Дальше меня ждут только поединок и Саркофаг.

***

Я не знаю, каково это, ― когда те, у кого ты нашел добрый приют, начинает травить тебя как зверя.

Я не знаю, каково это, а Злому Сердцу пришлось узнать, ― когда я оставил подданных отца, своих будущих подданных, вершить суд самостоятельно и за сутки мирный город превратился в яростную бойню.

Я не знаю, каково это, ― но мне придется изведать.

Все дурные поступки всегда возвращаются, даже если, совершая их, ты прав.

…Я понимаю это, когда, проснувшись среди ночи от смутной тревоги, понимаю: «Веселая весталка» горит. Так же, как горит на политой чем-то траве берега одна-единственная надпись.

«Убирайтесь».

Видимо, в город вновь пришли «звериные». В воздухе пахнет кровью: в этот раз они убили кого-то. И мне не усмирить их, даже не понять, откуда они явились.

Потому что мерзкая девчонка из рода Кобры давно не откликается на зов.

6Дикарь[Винсент Редфолл]

Покинутый дом помог мне лишь раз, в одну кровавую ночь. Сегодня места эти, заросшие и все больше дичающие, не несут ничего, здесь не найти мою душу. Ровна гладь Двух Озер. Гниют листва и хвоя. И насмешливо щурятся мертвые дома, в одном из которых ― не вспомнить, в каком, ― я впервые закричал. Wa‘t‘a’urisi уже тогда. Сидящий у подножья. Из того дома меня изгнали, прежде чем я научился говорить, потом изгнали из племени, не дав разделить с ним даже гибель. И я мог верить, будто больше меня не изгонят? Наивно… Наверное, каждому духи пишут что-то в судьбе, пишут, прежде чем мать впервые качнет колыбель. Мне написали: «нежеланный».

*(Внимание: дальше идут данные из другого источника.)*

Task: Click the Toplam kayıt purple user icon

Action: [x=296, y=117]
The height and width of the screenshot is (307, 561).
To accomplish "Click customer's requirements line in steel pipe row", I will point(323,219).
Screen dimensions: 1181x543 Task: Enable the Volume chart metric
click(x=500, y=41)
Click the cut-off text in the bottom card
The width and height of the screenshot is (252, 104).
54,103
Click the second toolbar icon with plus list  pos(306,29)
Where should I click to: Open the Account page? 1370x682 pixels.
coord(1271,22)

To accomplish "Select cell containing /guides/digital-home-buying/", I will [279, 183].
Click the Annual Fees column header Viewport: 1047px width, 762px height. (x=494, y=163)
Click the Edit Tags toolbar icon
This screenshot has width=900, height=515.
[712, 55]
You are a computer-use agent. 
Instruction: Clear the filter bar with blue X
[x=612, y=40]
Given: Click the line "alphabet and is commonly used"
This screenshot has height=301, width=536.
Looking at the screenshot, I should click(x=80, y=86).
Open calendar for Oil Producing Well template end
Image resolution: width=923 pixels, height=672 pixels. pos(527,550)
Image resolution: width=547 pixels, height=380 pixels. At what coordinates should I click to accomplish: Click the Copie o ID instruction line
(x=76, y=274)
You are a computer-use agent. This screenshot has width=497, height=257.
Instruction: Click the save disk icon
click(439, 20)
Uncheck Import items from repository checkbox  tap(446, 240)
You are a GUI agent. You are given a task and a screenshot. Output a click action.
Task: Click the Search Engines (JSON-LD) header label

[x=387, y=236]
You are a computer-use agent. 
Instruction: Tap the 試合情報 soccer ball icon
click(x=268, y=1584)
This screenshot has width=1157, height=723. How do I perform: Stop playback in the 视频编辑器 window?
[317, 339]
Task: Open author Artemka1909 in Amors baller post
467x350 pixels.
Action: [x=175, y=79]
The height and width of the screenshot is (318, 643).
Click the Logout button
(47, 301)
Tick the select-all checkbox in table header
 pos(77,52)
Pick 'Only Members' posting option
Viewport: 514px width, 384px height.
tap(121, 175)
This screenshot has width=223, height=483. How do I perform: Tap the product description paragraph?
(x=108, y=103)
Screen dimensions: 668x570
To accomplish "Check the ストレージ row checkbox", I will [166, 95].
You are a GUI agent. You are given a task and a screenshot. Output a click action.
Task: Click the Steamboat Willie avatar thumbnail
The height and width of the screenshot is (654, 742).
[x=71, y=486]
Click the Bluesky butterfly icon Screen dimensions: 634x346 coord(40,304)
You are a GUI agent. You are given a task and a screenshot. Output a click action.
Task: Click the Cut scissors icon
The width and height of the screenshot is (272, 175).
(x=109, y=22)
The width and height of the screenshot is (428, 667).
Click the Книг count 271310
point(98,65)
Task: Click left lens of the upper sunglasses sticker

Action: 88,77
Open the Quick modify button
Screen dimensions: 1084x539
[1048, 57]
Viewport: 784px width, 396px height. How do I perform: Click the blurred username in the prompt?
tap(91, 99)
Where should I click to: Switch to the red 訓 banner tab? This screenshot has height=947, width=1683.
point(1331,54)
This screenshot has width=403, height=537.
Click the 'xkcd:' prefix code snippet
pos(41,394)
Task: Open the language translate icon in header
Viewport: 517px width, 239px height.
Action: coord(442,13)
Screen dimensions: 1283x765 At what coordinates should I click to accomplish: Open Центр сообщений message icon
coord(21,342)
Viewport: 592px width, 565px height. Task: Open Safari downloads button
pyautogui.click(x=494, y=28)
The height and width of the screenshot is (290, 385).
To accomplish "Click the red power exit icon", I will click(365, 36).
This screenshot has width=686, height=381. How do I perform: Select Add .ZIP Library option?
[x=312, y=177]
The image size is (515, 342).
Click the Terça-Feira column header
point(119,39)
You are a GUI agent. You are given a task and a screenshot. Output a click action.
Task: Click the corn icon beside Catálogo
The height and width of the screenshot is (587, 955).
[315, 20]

…Ночью, ― пока тушили корабль, ― я глядел на буквы, расцветившие траву. «Убирайтесь. Убирайтесь», ― крутилось в рассудке, а глаза слезились от дыма. Лэру, мелькнувшему рядом, я велел залить надпись поскорее. Я сам испугался своего злого голоса, но смуглая, почти черная рука только хлопнула по плечу: «Сделаю, капитан». Он часто зовет меня так, хотя мы выросли бок о бок, оба не были на войне.

Это устроила католическая община, я почти не сомневался. Она ― в память о диких обычаях Средневековья, о кострах, полыхавших там, откуда родом эта вера, ― часто призывает на помощь огонь. Отец рассказывал: в Оровилле не раз горел публичный дом, горели салуны и иные «обители порока». Это прекратилось, когда он ― человек, не приемлющий самосуда, ― получил звезду, ныне сияющую на моей груди. Он добился порядка без крови: разговорами, небрежными предупреждениями, дружеским отношением ко всем, кто хоть как-то внимал речи. Но он пророчил: пламя вернется, едва по городу пойдут трещины. Оно, древнейший друг страха и гнева, возвращается с первой необъяснимой бедой. Быстрое, голодное, его невозможно погасить: оно требует крови. Мой белый отец не пускал его к нам несколько шерифских сроков. У меня только первый, а оно уже здесь.

Я снова впиваюсь в прелую землю и закрываю глаза. Подо мхом черепа и кости, на которых уже почти нет ни кожи, ни одежды. Я не вижу их… но они смеются беззубыми раззявленными ртами.

«Думаешь, ты ― не мы?»

«Белый дикарь».

«Трус, ничтожный заморыш и отброс».

«Ты продался своему богу, подобию бога, и подставил ему щеку…»

«…как он велел…»

«…как он велел!»

«Кто ты теперь, кто, где тебе быть, где?»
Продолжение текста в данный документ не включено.